Author Topic: NVG - proposal to use UTF-8 character encoding  (Read 989 times)

0 Members and 1 Guest are viewing this topic.

Offline Nich

  • Supporter
  • 6128 Plus
  • *
  • Posts: 699
  • Country: gb
  • CPC Game Reviews webmaster
    • CPC Game Reviews
  • Liked: 543
  • Likes Given: 679
NVG - proposal to use UTF-8 character encoding
« on: 22:45, 30 August 19 »
For what seems like an eternity now, the NVG FTP archive has been using the ISO-8859-1 character encoding for metadata, such as the file_id.diz files that are found in almost every ZIP file on the site, and the 00_table.csv file that combines all the information in the file_id.diz into a single file.

For many years, this was all well and good. ISO-8859-1 can accommodate accented characters in French, Spanish and German, and the vast majority of non-British CPC users are from these countries. However, it's 2019 now, and the world has moved on, and UTF-8 is now the de facto standard for character encoding. I can't properly write the names of authors from the Balkans or Hungary using ISO-8859-1.

I don't know how many people still use NVG for downloading CPC software, let alone use the data in it for their own applications. I know CPCGamesCD uses the data, although it hasn't been updated for nearly three years. Nonetheless I want to consult with CPC users before making any changes.

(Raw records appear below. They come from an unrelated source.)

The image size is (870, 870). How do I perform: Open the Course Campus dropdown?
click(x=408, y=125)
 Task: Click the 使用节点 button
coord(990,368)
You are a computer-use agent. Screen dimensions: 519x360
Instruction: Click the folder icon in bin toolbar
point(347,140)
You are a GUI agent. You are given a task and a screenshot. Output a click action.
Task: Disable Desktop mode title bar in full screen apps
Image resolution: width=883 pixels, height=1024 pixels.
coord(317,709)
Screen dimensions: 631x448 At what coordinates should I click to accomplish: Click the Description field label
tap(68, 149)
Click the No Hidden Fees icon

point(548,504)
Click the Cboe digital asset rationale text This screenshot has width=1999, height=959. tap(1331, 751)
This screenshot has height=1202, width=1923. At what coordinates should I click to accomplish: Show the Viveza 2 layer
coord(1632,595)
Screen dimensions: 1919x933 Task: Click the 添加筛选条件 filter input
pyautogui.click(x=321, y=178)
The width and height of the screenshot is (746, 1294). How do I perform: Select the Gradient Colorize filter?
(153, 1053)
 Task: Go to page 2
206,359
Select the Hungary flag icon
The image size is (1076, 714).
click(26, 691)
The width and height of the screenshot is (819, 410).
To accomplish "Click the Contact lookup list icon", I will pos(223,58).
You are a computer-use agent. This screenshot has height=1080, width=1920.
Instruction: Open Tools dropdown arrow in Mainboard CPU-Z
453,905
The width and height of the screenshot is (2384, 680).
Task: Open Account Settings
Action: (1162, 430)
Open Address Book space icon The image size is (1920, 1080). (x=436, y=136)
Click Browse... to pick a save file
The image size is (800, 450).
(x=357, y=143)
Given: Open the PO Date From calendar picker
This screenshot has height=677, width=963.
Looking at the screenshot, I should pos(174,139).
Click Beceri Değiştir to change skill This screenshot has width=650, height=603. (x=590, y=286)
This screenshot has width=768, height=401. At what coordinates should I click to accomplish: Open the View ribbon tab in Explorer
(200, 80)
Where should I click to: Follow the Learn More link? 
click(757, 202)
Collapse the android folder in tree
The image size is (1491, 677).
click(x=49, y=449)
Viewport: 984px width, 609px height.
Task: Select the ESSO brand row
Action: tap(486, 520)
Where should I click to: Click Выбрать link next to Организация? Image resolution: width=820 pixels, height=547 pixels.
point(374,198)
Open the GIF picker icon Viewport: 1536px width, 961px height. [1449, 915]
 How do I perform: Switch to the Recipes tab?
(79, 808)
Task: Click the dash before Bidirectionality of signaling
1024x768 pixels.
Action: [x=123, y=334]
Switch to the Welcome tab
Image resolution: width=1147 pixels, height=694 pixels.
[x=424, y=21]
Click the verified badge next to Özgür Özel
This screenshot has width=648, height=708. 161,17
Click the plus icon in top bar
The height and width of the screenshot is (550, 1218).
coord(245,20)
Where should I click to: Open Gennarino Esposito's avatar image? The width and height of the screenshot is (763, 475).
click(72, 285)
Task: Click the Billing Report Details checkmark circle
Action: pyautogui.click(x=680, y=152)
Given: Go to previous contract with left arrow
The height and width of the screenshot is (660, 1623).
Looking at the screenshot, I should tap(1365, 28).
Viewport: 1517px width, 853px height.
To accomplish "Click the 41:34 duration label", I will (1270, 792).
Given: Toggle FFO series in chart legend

Does anyone have or foresee any problems with re-encoding the metadata to UTF-8?

Offline troels

  • CPC464
  • **
  • Posts: 6
  • Liked: 0
  • Likes Given: 0
Re: NVG - proposal to use UTF-8 character encoding
« Reply #1 on: 22:57, 31 August 19 »
Hi Nich. Perhaps insert BOM at the beginning of the file to make it possible to detect the format used
("The UTF-8 representation of the BOM is the hexadecimal byte sequence 0xEF,0xBB,0xBF.", https://en.wikipedia.org/wiki/Byte_order_mark)

Offline Nich

  • Supporter
  • 6128 Plus
  • *
  • Posts: 699
  • Country: gb
  • CPC Game Reviews webmaster
    • CPC Game Reviews
  • Liked: 543
  • Likes Given: 679
Re: NVG - proposal to use UTF-8 character encoding
« Reply #2 on: 01:19, 02 September 19 »
Hi Nich. Perhaps insert BOM at the beginning of the file to make it possible to detect the format used
("The UTF-8 representation of the BOM is the hexadecimal byte sequence 0xEF,0xBB,0xBF.", https://en.wikipedia.org/wiki/Byte_order_mark)

The same link suggests that the BOM isn't really necessary for UTF-8, and my intention is that every file_id.diz will be re-encoded in UTF-8.

One of the clever things about UTF-8 is that if a file_id.diz file is encoded in ISO-8859-1, any accented characters that are present are usually not valid UTF-8.

Offline Docent

  • CPC6128
  • ****
  • Posts: 166
  • Country: pl
  • Liked: 104
  • Likes Given: 0
Re: NVG - proposal to use UTF-8 character encoding
« Reply #3 on: 00:17, 03 September 19 »
The same link suggests that the BOM isn't really necessary for UTF-8, and my intention is that every file_id.diz will be re-encoded in UTF-8.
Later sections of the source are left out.